The country’s gender ratio is one of the worst in the world. And although most unwanted female foetuses are aborted with help from illegal sex determination clinics, cases of baby girls being killed or abandoned after birth are not uncommon either.
In the latest incident, the baby was rescued by a women-led police team from a suburban Mumbai neighbourhood on Sunday.
When the police arrived, they found the infant lying inside the drain. They said the baby – dressed in a flimsy shirt and soaked in sewage water – was wailing in distress.
Two officers then scooped her out, wrapped her in a cloth and took her to the hospital.
“When we lifted the the baby out, she was freezing; her arms had turned blue. We asked for some warm water and cloth to clean the baby,” police constable Sheetal Sonawane told the Times of India newspaper.
Doctors at the Rajawadi hospital said the baby was “stable”.
“Doctors are constantly monitoring her health. We will keep her under observation for the next few days,” Dr Vidya Thakur, the medical superintendent of the hospital, told BBC Marathi.
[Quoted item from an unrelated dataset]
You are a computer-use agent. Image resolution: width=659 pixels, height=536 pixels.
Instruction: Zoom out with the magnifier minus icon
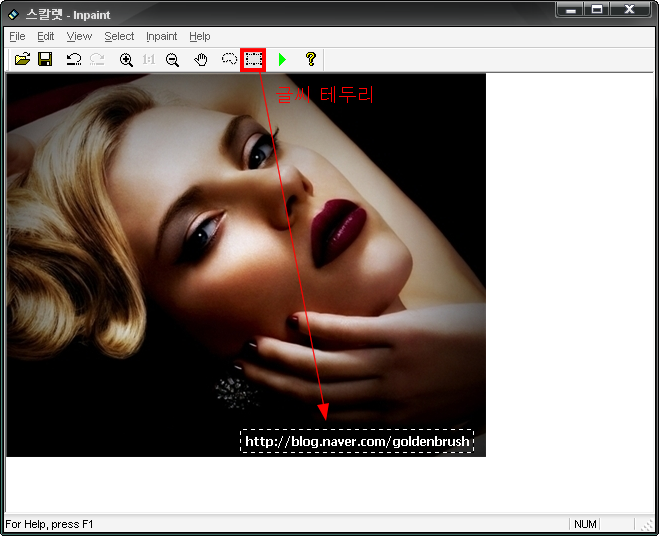172,60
The incident created a stir on social media. A photo shot by the Mumbai police at the scene showed officers cradling the newborn – wrapped in a white cloth – in their arms.
Similar incidents involving infant girls are routinely reported in India.
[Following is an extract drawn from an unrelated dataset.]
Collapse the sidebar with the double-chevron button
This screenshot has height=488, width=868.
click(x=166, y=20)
Two years back, a newborn baby was discovered buried alive in a clay pot in Bareilly town in the northern state of Uttar Pradesh.
In the winter of 2016, an infant was found abandoned inside a plastic bag without any clothes in the capital, Delhi.
And in June, a boatman in Uttar Pradesh state was praised after he rescued a baby girl found floating in a wooden box in the Ganges river.
Campaigners say India’s skewed preference for sons has resulted in millions of female foetuses being aborted over the past few decades.
Former Prime Minister Manmohan Singh described it as a “national shame” and called for a “crusade” to save girl babies. And soon after taking over in the summer of 2014, Prime Minister Narendra Modi appealed to Indians to stop killing their daughters.